On Tue, Jun 30, 2015 at 9:40 AM, Ian Kelly <ian.g.kelly at gmail.com> wrote:
> On Tue, Jun 30, 2015 at 3:07 AM, Christian Gollwitzer <auriocus at gmx.de> wrote:
>> Am 30.06.15 um 10:52 schrieb jonas.thornvall at gmail.com:
>>>
>>> It still bug out on very big numbers if base outside integer scope.
>>> I am very keen on suggestions regarding the logic to make it faster.
>>
>>
>> Concerning the algorithmic complexity, it can't be faster than square time
>> in the number of digits N. Baseconversion needs to do a sequence of division
>> operations, where every operation gves you one digit in the new base. The
>> number of digits in the new base is proportional to the number of digits in
>> the old base (the ratio is log b1/log b2). Therefore it will be O(N^2).
>
> I don't think that's true.
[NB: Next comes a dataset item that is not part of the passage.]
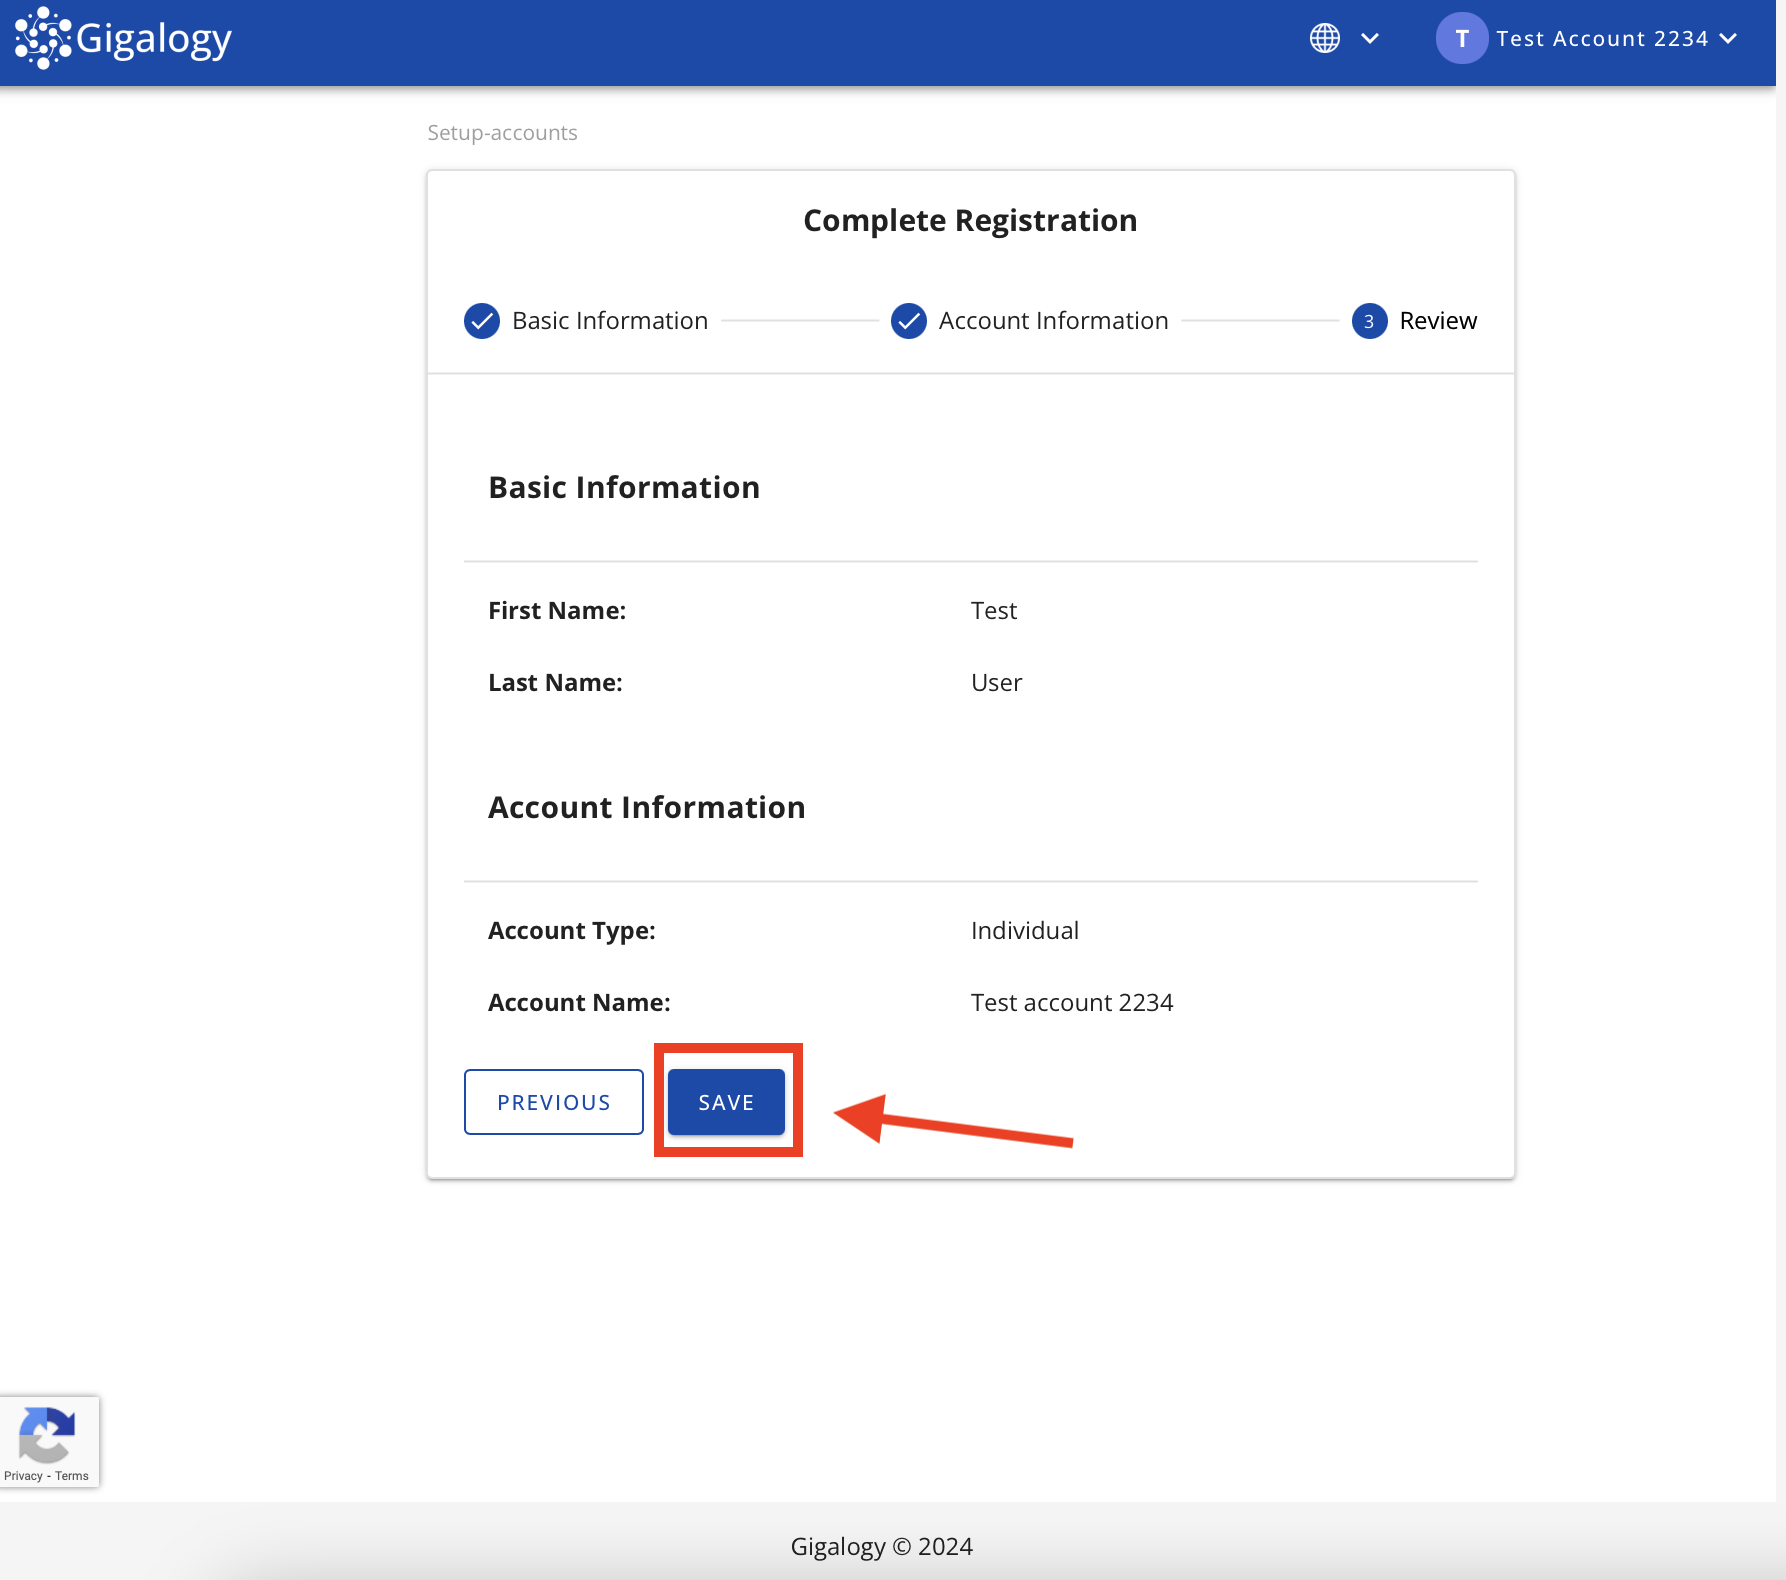1786x1580 pixels.
Task: Click the Account Information step checkmark
Action: [x=908, y=321]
Here's a linear hexadecimal to binary function:
>
>>>> def hextobin(value):
> ...     digits = {'0': '0000', '1': '0001', '2': '0010', '3': '0011',
> ...         '4': '0100', '5': '0101', '6': '0110', '7': '0111',
> ...         '8': '1000', '9': '1001', 'A': '1010', 'B': '1011',
> ...         'C': '1100', 'D': '1101', 'E': '1110', 'F': '1111'}
> ...     return ''.join(digits[d.upper()] for d in value)
> ...
>>>> hextobin('3f')
> '00111111'
>
> I believe this approach can be extended to arbitrary bases with some
> effort, although for converting arbitrary base b1 to b2, you would
> need up to b2 different mappings if b1 and b2 are relatively prime.

Actually, I think you need up to b1 * b2 mappings, as you're
effectively building a state machine with b1 * b2 states. The mappings
can be pre-computed, however, so actually running the state machine
would then just be a linear algorithm.